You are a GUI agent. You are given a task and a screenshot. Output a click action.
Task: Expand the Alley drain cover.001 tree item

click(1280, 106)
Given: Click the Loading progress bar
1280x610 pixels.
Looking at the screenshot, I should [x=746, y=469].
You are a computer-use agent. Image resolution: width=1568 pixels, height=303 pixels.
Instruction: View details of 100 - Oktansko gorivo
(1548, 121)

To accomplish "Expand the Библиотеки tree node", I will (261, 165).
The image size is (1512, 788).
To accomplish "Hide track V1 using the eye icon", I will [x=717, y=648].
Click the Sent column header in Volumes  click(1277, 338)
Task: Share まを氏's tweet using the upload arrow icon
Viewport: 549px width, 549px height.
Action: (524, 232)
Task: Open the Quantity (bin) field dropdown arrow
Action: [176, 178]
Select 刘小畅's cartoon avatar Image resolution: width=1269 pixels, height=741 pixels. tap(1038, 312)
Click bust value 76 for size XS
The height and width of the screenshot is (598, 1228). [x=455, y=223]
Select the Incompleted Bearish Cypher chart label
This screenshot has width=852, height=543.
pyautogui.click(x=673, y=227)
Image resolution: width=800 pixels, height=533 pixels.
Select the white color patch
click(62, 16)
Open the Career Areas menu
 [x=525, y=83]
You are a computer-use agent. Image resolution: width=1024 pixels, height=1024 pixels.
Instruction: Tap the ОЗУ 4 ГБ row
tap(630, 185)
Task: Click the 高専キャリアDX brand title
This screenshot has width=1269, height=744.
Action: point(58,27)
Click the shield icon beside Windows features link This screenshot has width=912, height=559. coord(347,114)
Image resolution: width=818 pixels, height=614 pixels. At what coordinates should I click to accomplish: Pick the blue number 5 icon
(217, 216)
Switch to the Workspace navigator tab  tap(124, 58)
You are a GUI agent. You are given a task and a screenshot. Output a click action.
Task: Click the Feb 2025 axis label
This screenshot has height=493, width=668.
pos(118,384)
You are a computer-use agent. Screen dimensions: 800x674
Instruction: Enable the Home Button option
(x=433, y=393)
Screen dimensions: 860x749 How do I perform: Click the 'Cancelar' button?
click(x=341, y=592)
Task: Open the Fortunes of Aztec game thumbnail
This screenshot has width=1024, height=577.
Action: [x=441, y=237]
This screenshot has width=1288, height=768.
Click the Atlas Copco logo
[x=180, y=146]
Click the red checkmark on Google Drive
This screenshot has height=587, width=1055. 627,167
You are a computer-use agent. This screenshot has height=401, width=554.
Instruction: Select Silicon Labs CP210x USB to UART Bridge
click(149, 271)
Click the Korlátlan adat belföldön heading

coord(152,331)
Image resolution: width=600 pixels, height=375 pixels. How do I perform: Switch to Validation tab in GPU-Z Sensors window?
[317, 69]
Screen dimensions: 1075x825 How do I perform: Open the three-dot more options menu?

== EXERCISE INSTRUCTIONS ==
Every record above belongs in the answer, reproduced exactly.

== SOLUTION TO THE EXERCISE ==
You are a GUI agent. You are given a task and a screenshot. Output a click action.
Task: Expand the Alley drain cover.001 tree item

click(1280, 106)
Given: Click the Loading progress bar
1280x610 pixels.
Looking at the screenshot, I should [x=746, y=469].
You are a computer-use agent. Image resolution: width=1568 pixels, height=303 pixels.
Instruction: View details of 100 - Oktansko gorivo
(1548, 121)

To accomplish "Expand the Библиотеки tree node", I will (261, 165).
The image size is (1512, 788).
To accomplish "Hide track V1 using the eye icon", I will [x=717, y=648].
Click the Sent column header in Volumes  click(1277, 338)
Task: Share まを氏's tweet using the upload arrow icon
Viewport: 549px width, 549px height.
Action: (524, 232)
Task: Open the Quantity (bin) field dropdown arrow
Action: [176, 178]
Select 刘小畅's cartoon avatar Image resolution: width=1269 pixels, height=741 pixels. tap(1038, 312)
Click bust value 76 for size XS
The height and width of the screenshot is (598, 1228). [x=455, y=223]
Select the Incompleted Bearish Cypher chart label
This screenshot has width=852, height=543.
pyautogui.click(x=673, y=227)
Image resolution: width=800 pixels, height=533 pixels.
Select the white color patch
click(62, 16)
Open the Career Areas menu
 [x=525, y=83]
You are a computer-use agent. Image resolution: width=1024 pixels, height=1024 pixels.
Instruction: Tap the ОЗУ 4 ГБ row
tap(630, 185)
Task: Click the 高専キャリアDX brand title
This screenshot has width=1269, height=744.
Action: point(58,27)
Click the shield icon beside Windows features link This screenshot has width=912, height=559. coord(347,114)
Image resolution: width=818 pixels, height=614 pixels. At what coordinates should I click to accomplish: Pick the blue number 5 icon
(217, 216)
Switch to the Workspace navigator tab  tap(124, 58)
You are a GUI agent. You are given a task and a screenshot. Output a click action.
Task: Click the Feb 2025 axis label
This screenshot has height=493, width=668.
pos(118,384)
You are a computer-use agent. Screen dimensions: 800x674
Instruction: Enable the Home Button option
(x=433, y=393)
Screen dimensions: 860x749 How do I perform: Click the 'Cancelar' button?
click(x=341, y=592)
Task: Open the Fortunes of Aztec game thumbnail
This screenshot has width=1024, height=577.
Action: [x=441, y=237]
This screenshot has width=1288, height=768.
Click the Atlas Copco logo
[x=180, y=146]
Click the red checkmark on Google Drive
This screenshot has height=587, width=1055. 627,167
You are a computer-use agent. This screenshot has height=401, width=554.
Instruction: Select Silicon Labs CP210x USB to UART Bridge
click(149, 271)
Click the Korlátlan adat belföldön heading

coord(152,331)
Image resolution: width=600 pixels, height=375 pixels. How do I perform: Switch to Validation tab in GPU-Z Sensors window?
[317, 69]
Screen dimensions: 1075x825 How do I perform: Open the three-dot more options menu?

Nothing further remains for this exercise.